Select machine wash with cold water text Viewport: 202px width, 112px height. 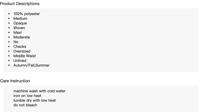39,91
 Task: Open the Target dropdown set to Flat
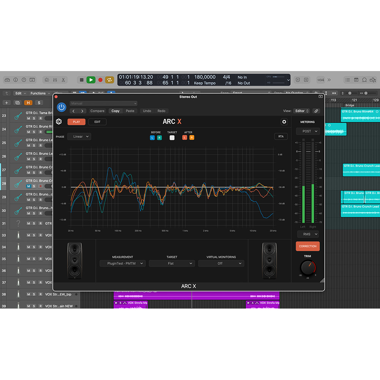[x=172, y=263]
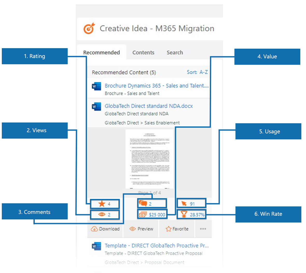This screenshot has width=306, height=273.
Task: Click the orange star rating icon
Action: coord(102,204)
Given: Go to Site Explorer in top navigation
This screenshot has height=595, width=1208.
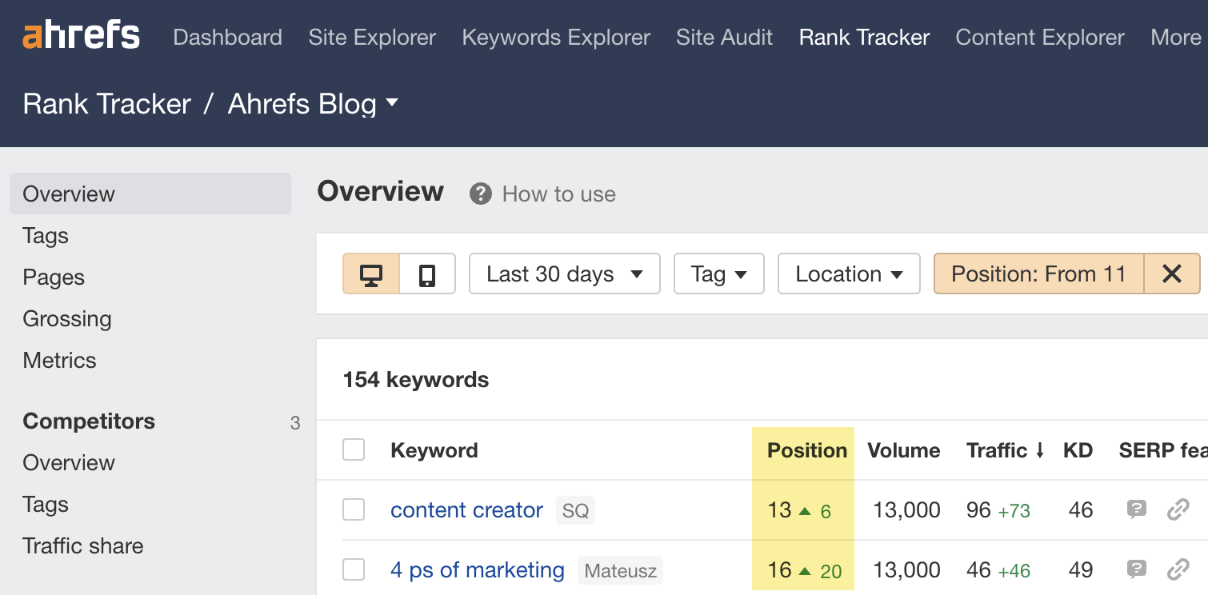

☆ ☆ ☆

From the line that contains "Task: Open the Target dropdown set to Flat" to the last line of the data, print each line exactly, both ends included, and omit the pictures.

_Result_.
 Task: Open the Target dropdown set to Flat
[x=172, y=263]
This screenshot has width=306, height=273.
Task: Click the orange star rating icon
Action: coord(102,204)
Given: Go to Site Explorer in top navigation
This screenshot has height=595, width=1208.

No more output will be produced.